Task directions
Print every item below line for line, with no changes.

[Position data for elements and text]

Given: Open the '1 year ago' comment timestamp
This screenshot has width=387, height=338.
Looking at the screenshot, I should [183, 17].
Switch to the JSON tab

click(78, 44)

The completed task
Given: Open the '1 year ago' comment timestamp
This screenshot has width=387, height=338.
Looking at the screenshot, I should [183, 17].
Switch to the JSON tab

click(78, 44)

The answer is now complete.